Its aim is not to freeze history, but to orient humanity toward justice, responsibility, and accountability.

Judging ancient texts solely by modern social standards—without considering historical context—is not moral clarity; it is historical anachronism.


7. If non-religious people live ethical lives, what does that say about fitrah?

Many people point out—correctly—that atheists and non-religious individuals can be deeply moral, compassionate, and principled. Islam fully acknowledges this reality.

This does not undermine Islamic morality; it actually supports one of its central ideas: fiṭrah.

Fiṭrah refers to an innate moral awareness embedded in human nature. Islam does not claim that morality requires conscious belief in God at all times. It claims that:

  • God is the source of morality

  • Humans can recognize moral truth even if they deny the source

Just as someone can use logic without studying philosophy, a person can live morally without articulating theological foundations.
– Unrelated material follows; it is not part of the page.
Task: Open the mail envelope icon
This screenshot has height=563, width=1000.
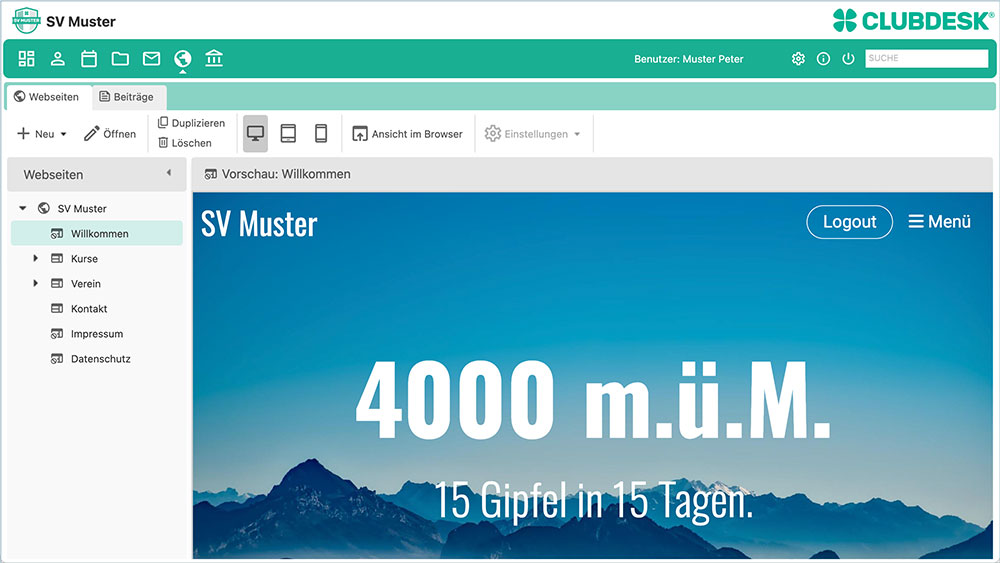Action: click(x=151, y=59)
The Qur’an speaks to this innate awareness:

“And inspired the soul with its sense of right and wrong.” (Qur’an 91:8)

Moral atheists do not disprove God. They demonstrate that moral truth is discovered, not invented.


8. Is God necessary for meaning if atheists live fulfilled lives?

Another sincere question arises:

“If many atheists live happy, meaningful lives, why insist that God is necessary for meaning?”

Islam does not deny subjective meaning. People find fulfillment in relationships, creativity, service, and achievement. These experiences are real and valuable.

The question Islam raises is different:

  • Are these meanings ultimate or temporary?

  • Do they survive loss, injustice, and death?

Subjective meaning depends on circumstances. Objective meaning depends on truth.

If reality ends in oblivion, then meaning—no matter how deeply felt—ends with it. Islam argues that God grounds meaning beyond emotion, memory, or survival.

The Qur’an poses this question directly:

“Did you think that We created you aimlessly?” (Qur’an 23:115)

God does not negate human meaning; He anchors it so that sacrifice, justice, and moral struggle are not wasted.


Revelation, History, and Empirical Scrutiny

After discussing morality and evolution, many skeptics turn to a sharper question:

“Even if God exists, why trust this revelation?”

This is not an unreasonable question. Any claim of divine revelation must face historical, scientific, and evidential scrutiny. Islam does not shy away from this challenge—but it approaches it differently than modern myth-making or pseudo-scientific apologetics.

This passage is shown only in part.